→ TASK DIRECTIONS
Print nothing except the lines of the listing below from the line with "Task: Click the" to the line with "Aerosol spray bottles", each exactly as written, both ends included.

→ RECORDS PROVIDED
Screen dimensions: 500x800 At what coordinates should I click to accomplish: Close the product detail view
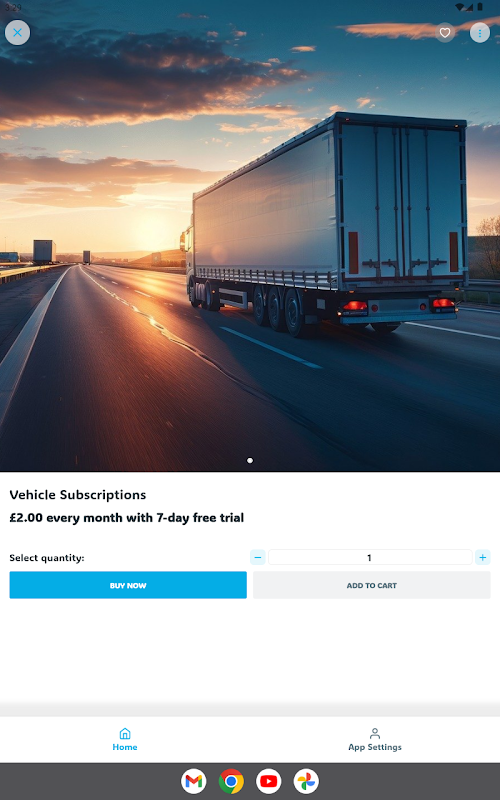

--

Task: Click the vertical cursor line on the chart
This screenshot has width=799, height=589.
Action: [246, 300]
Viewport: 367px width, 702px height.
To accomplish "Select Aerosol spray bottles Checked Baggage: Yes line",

→ TASK SOLUTION
Task: Click the vertical cursor line on the chart
This screenshot has width=799, height=589.
Action: [246, 300]
Viewport: 367px width, 702px height.
To accomplish "Select Aerosol spray bottles Checked Baggage: Yes line",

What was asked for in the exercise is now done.